Ethan's suggestion was really interesting and a good idea but I just couldn't see it working in my head. But after the feedback I thought about what I could do with the characters I'd made and I had an idea which works well. 
I decided to stick with my characters exactly as they are since the feedback from them was really positive and they work really well. I did as Simon and Ethan suggested and cut the 'ghost' from the story completely but also decided to cut the other character (ghosts father) and change the location to only have the country lane. I wanted this location for a horror/thirller script and this new idea could work really well in just one location which makes the script simplar as well. 
The story is now:
James and Lily are driving home down a country road one night, neither have opened up to each other about how the death of the mother effected them. Their car then breaks down in the middle of no-where, there's no cars passing by, no signal and no-way of getting help. The 3 mains point of the story are:

Goal - Find a way to get home and/or fix the car

Conflict - The daughter gets angry and tries to walk away, both characters argue due to each not understanding where the other is coming from or how they feel.

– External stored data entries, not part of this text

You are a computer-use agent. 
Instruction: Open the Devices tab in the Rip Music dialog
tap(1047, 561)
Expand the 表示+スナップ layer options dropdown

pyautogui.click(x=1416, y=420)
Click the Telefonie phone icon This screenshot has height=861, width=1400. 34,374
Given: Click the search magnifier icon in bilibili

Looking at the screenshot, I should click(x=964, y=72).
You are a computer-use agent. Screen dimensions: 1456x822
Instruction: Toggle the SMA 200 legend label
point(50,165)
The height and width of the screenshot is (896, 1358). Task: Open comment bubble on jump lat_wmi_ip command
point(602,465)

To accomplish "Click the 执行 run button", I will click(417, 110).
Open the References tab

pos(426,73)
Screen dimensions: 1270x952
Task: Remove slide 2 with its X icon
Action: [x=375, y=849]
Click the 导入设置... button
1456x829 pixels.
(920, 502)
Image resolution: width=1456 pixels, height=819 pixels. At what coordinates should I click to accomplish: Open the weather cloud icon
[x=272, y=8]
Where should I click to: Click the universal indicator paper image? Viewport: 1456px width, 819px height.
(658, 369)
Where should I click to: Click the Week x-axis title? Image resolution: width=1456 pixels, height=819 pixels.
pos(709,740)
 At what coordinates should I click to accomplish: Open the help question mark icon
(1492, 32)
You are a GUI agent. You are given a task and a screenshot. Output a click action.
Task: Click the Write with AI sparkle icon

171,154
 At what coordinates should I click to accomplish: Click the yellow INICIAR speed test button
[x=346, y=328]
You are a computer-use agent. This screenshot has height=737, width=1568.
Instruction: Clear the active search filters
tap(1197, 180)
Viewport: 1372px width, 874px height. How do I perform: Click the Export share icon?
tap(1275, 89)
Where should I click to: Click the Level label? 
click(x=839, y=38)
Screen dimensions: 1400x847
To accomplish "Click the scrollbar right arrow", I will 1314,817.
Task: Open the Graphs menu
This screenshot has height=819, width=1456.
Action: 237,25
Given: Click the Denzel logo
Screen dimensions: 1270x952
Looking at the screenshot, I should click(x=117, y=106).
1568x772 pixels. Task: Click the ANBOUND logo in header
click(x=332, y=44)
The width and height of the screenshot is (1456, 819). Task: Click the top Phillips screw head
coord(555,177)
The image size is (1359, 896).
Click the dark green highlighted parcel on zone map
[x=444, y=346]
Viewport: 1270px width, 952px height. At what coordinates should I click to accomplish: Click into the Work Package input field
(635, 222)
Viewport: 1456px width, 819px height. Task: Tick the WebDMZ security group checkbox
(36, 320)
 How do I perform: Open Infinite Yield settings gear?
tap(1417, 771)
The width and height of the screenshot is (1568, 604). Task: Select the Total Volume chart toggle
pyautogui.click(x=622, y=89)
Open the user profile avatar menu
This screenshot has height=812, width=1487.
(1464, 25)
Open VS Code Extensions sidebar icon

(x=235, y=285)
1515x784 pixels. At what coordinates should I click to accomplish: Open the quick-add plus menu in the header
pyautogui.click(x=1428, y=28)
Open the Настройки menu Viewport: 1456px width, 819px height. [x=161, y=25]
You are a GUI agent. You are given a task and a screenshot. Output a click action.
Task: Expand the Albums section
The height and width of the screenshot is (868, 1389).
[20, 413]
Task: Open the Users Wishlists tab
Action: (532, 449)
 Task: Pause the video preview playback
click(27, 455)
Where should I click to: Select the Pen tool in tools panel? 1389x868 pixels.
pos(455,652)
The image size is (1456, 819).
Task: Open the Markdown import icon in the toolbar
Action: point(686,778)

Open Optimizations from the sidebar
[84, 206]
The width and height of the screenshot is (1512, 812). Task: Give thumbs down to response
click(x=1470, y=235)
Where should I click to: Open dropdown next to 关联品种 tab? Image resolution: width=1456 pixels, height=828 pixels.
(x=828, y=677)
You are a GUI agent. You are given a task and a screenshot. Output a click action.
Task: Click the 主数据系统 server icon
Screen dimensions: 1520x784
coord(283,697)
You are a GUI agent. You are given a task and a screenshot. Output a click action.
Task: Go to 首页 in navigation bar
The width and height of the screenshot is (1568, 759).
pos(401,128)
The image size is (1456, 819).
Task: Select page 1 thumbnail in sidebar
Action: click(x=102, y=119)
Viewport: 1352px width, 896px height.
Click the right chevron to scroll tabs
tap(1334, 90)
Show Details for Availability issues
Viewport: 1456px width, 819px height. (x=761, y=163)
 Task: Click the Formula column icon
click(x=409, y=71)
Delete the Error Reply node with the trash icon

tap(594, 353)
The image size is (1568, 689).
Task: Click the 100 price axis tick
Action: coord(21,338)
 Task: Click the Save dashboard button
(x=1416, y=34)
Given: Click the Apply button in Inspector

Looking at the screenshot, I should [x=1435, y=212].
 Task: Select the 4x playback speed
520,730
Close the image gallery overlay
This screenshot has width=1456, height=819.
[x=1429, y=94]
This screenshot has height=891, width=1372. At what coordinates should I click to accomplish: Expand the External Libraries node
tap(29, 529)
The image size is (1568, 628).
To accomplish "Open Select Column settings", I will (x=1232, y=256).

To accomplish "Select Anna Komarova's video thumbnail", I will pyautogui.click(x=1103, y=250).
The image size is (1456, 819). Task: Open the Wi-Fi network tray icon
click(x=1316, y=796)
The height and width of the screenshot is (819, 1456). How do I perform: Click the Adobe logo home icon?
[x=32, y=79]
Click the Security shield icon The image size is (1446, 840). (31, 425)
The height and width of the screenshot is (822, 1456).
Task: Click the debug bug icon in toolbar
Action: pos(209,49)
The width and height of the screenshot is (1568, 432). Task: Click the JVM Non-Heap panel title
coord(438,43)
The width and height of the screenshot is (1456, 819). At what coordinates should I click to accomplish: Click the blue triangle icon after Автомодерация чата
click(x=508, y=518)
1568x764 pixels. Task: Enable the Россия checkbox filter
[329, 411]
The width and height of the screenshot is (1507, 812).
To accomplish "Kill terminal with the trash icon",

Change - They both learn how each other felt after the death of the mother and open up about why they're really like this and build their relationship back together. As well a car drive up and they can finally get help.

I feel that this already works better and changes the story to a drama as well. I still get to keep my characters and also get the challenge of writing a drama which I haven't done before so I'm out of my comfort zone with this.

1 comment:

  1. hi gavin - this works much better. It's simple, but still allows for a good story. Nicely written up post. Have a think about HOW we find out that they are both grieving. Try to talk around the subject... also, you might want to think about the idea that the car "breaking down" was deliberate (by one of them) to force them to talk... just an idea!